院内感染 10
俺が噴火慰霊碑に自分の名前を見つけてから、一月が経ちました。
意外にもあれから怪奇現象の一つも起きていなくて、気味の悪い新聞記事のことも噴火慰霊碑に自分の名前が刻まれていたことも忘れかけていました。
「分納相談お願いしまーす」
「はいはい」
今日は電話も面談も盛況で、朝からひっきりなしに未収患者の対応にあたっていました。雨納芦市立病院は公立病院なので、生活に困窮しているにも関わらず、財布も持たずに何食わぬ顔で受診する者が後を立たないのです。
病院の前身が定額診療所であることからもわかるとおり、応召義務に違反しない限りはお金がないからといって診療を断ることはしませんし、民間病院と違い簡単に出入り禁止にしたりもできません。
彼らは決まって開き直り、分割での納付もごくごく少額しか払いません。こちらが強制的に取り立てる術がない事をわかっているんです。
確かに今後未収金残高がどれだけ膨らもうが、雨納芦市議会はどの会派も何も突っ込まないでしょうし、逆に激しく取り立てする方が多方面から非難を受けることでしょう。
「こんにちは……」
「やあ井道さん」
でも、みなさんにもぜひ考えてみてほしいですね。公立病院は誰にでも公平に医療を提供する病院であると同時に、運営は市民の税金で成り立っているということを。
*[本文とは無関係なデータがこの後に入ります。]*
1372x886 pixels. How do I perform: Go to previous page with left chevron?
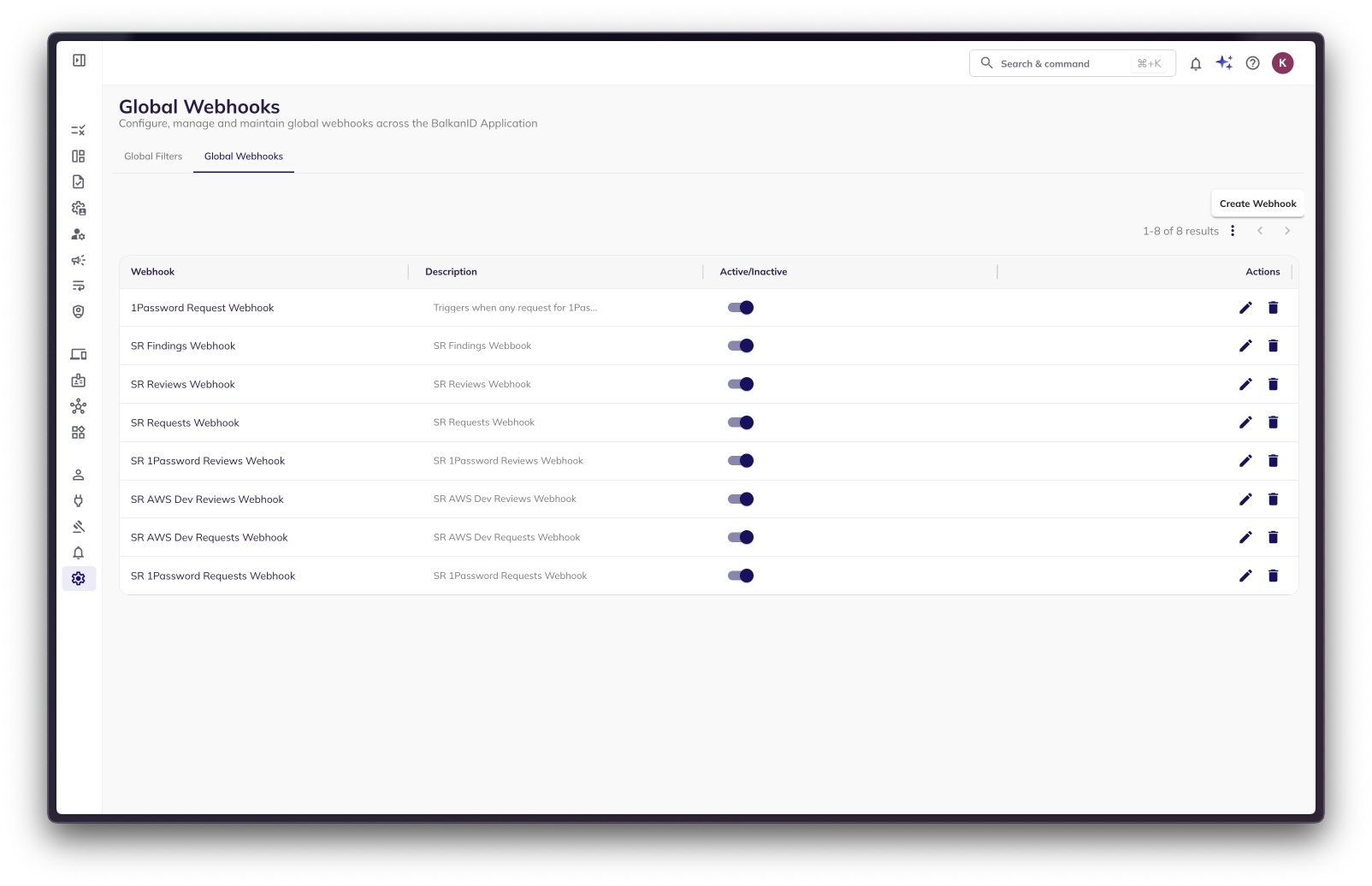[1260, 231]
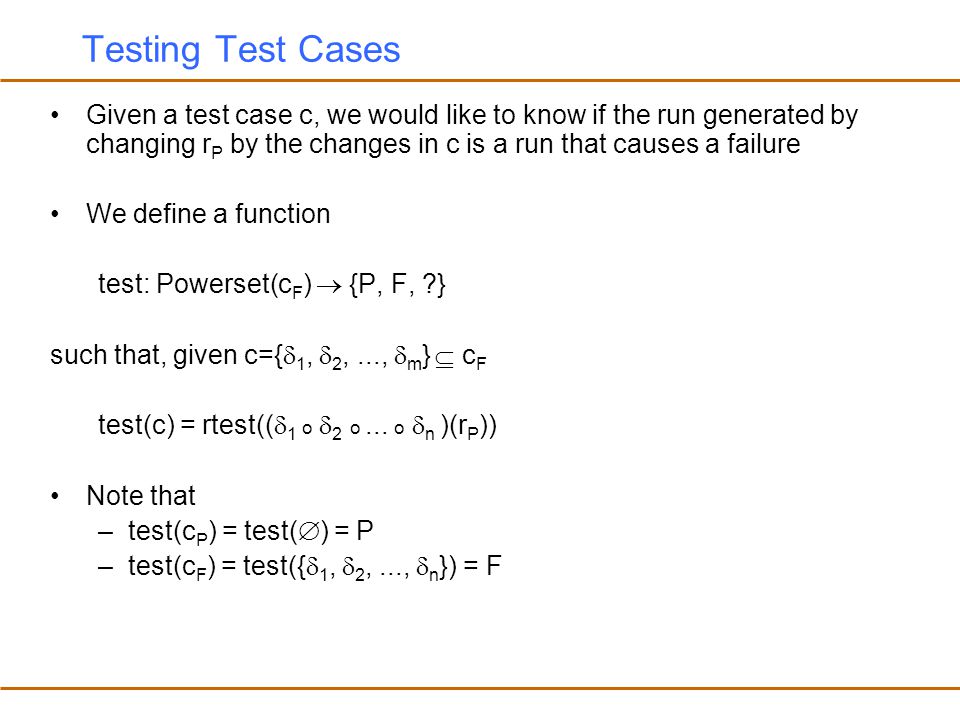Click the first composition circle operator

tap(307, 429)
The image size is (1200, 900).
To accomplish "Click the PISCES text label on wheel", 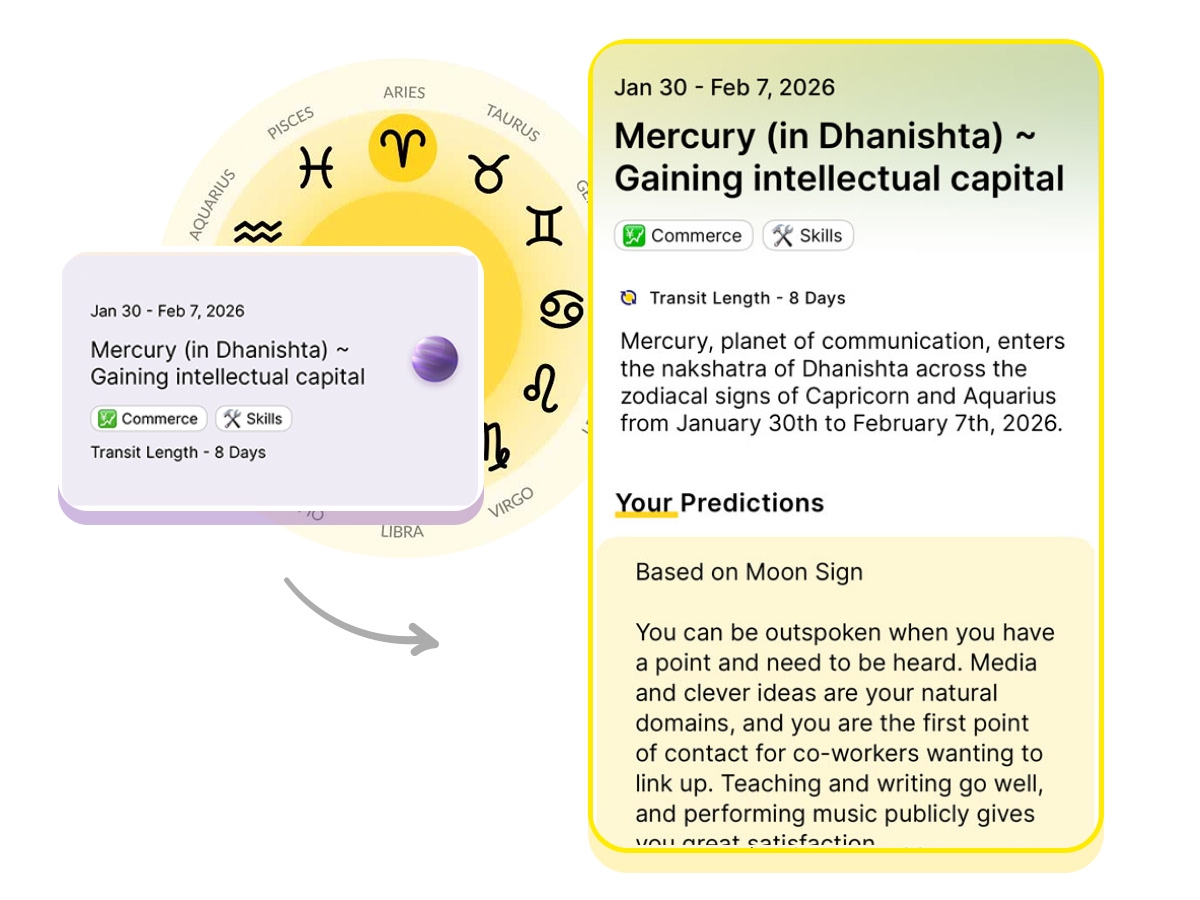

公平性を記すのであれば、きちんと支払っている大多数の患者のためにも未収者には厳しくいかないとダメだと思うんです。
「お金、用意できませんでした…」
それは、井道明子だって例外ではありません。
今日は彼女が子どもを出産した際に払えなかった医療費を工面してくる約束の日でした。
「まあ、一応言い訳を聞こうじゃないか」
「この子……佐和李のご飯とか、おしめとか、とにかく子育てにお金がかかるんです。知り合いから借りたりして何とかその日を凌いでいるくらいで、とてもじゃないけど医療費なんて……」
「それならもう、生活保護を受けないと」
「嫌よ! それだけは、いや……。この子の将来に傷をつけたくないの。ねえ、お願い、もう少しだけ待ってくれないかしら」
そう懇願する彼女は相変わらず同情するほど痩せこけていて、自分は満足に食べてすらいないのが一目でわかります。すやすやと腕の中で眠る赤ん坊の血色が悪くないのだけがせめてもの救いでしょうか。
心の中では彼女に同情しつつも、借金をして他人に迷惑をかけてまで行政の介入を避けるその考えがどれだけ甘いかを彼女に厳しく教えなければなりませんでした。
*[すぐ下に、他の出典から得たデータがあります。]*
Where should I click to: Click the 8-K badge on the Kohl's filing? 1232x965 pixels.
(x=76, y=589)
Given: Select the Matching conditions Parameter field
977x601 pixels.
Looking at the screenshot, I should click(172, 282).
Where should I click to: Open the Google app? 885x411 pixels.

「確かに生活保護を受けると、周りから白い目で見られることもあるかもしれない。就職でだって不利に働くかもしれない。でも、今だってそうだろ? こうやってお金を払わないで周りからも借金を重ねて。その方がよっぽど恥ずかしいことじゃないか。誰がどう見たってまともな生活ができてないんだから、子どもが小さいうちはきちんと行政の世話になることだね。なに、生活が落ち着けばまたやり直せるはずさ」
俺が話している間、彼女はしばらくは無言で俯いていました。小刻みに震え、もしかしたら涙をこらえているかもしれないな、そんな風に思っていたのですが。
「きた」
「かさいさま、きた」
彼女は突然顔を上げてにんまりと笑うと、待ってましたとばかりに立ち上がって窓に駆け寄りました。あれだけ大事に、それこそ身を削ってまで愛情を注いでいたはずの我が子を放り出してですよ?
俺はその様子を呆然と見送るだけで。
「ここ、ここ、ここ」
彼女が窓の外に手を振ると、それに呼応するように大地が震えます。
ジリリリリリ!
激しい揺れがおさまったかと思うと、不意にけたたましい火災ベルの音が鳴り響き、院内放送が火災発生を告げました。
「おい、話は後だ! 避難しよう」
幸い面談室は正面玄関のすぐ側にあって、逃げ遅れる心配はありません。そう、ないはずだったんです。